> [取り組む作業]
- A) 次の(i)から(iii)の各記述が文書の抜粋の内容と一致するかどうかを判定し、それぞれ「はい」か「いいえ」で答えたうえで、判断の決め手となる文書の抜粋の語句をそのまま引用してください。
(i) この合本版は3冊の本をまとめたものである。
(ii) 収録されている一つ一つの評論は長く、読みにくい。
(iii) 高坂は、ソ連が日本の弱みにつけ込んだことに対して、われわれは怒るべきだと書いた。
- B) 記録のうち、「The height and width of the screenshot is (858, 1291).」を含む行から「click(x=31, y=490)」を含む行まで、両端の行も含めてすべてをMarkdownの表に書き直してください。列名は「番号」と「行」とし、空行は除いてください。

> [文書の抜粋]

____

1977年から1995年にかけ中日新聞、東京新聞に掲載された時論を中心にまとめた、1985年出版「外交感覚」、90年出版「時代の終わりのとき」、95年「長い始まりの時代」3冊の合本版。現実を見据えた提言を続けた人で、一度ちゃんと評論を読んでみたいと思っていた。げっぷが出るくらいの大盛り本から手をつけてしまいましたが。新書もあるのに。

とはいえ、中身は先述の通り新聞掲載の時論が主なので、一つ一つの評論は読みやすく、短い。しかし寸鉄人を刺す名言があちこちに散りばめられている。

1977年から1995年というと、日本とソ連(!)の漁業交渉に始まりイラン革命、ソ連のアフガニスタン侵攻、イラン・イラク戦争、新冷戦の激化と集結、湾岸戦争などがあった期間。しかし起こったことは過去のことでも、日本が向き合った課題は当時も今も変わらないことに愕然とする。

例えば先述の日本とソ連の漁業交渉。高坂は交渉の基本としてこんなことを書いた。

ソ連は日本の弱みにつけ込もうとした。それをわれわれが怒ることは無意味である。ソ連はその程度がひどいとはいえ、それが外交の常なのである。したがって外交において成功するためには、弱みを作らないことが第一の条件となる。

____

> [提供された記録]
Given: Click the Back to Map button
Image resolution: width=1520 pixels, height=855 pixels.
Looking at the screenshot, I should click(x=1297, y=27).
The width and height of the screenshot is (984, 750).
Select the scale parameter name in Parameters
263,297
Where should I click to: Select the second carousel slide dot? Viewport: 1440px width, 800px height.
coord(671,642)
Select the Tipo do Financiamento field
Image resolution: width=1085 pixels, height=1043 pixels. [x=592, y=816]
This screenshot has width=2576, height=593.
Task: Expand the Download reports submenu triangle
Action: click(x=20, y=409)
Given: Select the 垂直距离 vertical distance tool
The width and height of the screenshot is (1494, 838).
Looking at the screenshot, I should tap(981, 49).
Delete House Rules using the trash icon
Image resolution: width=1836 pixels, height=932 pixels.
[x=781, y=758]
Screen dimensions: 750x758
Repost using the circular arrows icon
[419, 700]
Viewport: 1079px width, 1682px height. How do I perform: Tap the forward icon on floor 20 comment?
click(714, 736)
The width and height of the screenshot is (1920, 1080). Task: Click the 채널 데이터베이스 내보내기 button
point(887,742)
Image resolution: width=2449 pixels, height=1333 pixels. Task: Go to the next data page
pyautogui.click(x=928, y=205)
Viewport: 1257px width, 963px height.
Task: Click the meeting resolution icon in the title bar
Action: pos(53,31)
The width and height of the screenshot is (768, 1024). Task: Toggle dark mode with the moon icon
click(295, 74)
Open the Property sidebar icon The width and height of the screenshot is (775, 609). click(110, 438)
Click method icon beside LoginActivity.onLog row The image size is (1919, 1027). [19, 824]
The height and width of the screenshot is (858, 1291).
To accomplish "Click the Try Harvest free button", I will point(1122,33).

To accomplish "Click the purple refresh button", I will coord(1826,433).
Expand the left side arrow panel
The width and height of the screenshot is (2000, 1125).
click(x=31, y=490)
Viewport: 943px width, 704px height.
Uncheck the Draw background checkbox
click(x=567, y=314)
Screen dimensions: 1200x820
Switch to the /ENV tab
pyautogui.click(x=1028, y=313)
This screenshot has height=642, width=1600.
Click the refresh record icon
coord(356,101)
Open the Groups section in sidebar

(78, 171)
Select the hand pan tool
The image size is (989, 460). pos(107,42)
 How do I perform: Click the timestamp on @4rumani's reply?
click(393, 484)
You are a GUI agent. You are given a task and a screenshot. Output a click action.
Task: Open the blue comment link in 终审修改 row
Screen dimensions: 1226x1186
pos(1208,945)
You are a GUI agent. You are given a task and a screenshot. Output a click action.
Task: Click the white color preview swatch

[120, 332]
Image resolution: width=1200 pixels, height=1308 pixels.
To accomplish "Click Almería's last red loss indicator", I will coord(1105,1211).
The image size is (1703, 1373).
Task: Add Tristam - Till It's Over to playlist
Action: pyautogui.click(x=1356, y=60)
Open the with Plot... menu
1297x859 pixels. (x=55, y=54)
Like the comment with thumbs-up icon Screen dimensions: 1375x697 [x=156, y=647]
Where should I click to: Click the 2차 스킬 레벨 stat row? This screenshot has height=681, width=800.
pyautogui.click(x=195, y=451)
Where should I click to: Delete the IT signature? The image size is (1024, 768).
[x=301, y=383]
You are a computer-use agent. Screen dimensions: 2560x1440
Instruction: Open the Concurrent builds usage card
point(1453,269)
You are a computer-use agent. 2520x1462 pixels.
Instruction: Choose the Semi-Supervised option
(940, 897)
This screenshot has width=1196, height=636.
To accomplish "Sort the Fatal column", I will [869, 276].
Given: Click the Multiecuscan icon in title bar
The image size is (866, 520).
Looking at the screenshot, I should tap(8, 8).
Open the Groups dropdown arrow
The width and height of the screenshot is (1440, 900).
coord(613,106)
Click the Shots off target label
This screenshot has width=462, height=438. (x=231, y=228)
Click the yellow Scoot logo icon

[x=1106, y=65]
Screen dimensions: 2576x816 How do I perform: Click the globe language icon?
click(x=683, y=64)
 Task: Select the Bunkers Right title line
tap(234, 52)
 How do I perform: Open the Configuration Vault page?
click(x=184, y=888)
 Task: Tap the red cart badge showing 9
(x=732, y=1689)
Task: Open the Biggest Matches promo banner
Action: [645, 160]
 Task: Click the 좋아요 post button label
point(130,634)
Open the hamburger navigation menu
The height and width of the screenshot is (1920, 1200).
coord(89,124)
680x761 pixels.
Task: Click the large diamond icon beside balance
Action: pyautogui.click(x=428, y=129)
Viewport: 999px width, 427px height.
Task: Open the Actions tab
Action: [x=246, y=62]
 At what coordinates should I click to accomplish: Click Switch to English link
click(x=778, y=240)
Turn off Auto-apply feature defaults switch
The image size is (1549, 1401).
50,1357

____

> [期待される解答]
- A)
(i) はい。「3冊の合本版」
(ii) いいえ。「一つ一つの評論は読みやすく、短い」
(iii) いいえ。「それをわれわれが怒ることは無意味である」

- B)
| 番号 | 行 |
|---|---|
| 1 | The height and width of the screenshot is (858, 1291). |
| 2 | To accomplish "Click the Try Harvest free button", I will point(1122,33). |
| 3 | To accomplish "Click the purple refresh button", I will coord(1826,433). |
| 4 | Expand the left side arrow panel |
| 5 | The width and height of the screenshot is (2000, 1125). |
| 6 | click(x=31, y=490) |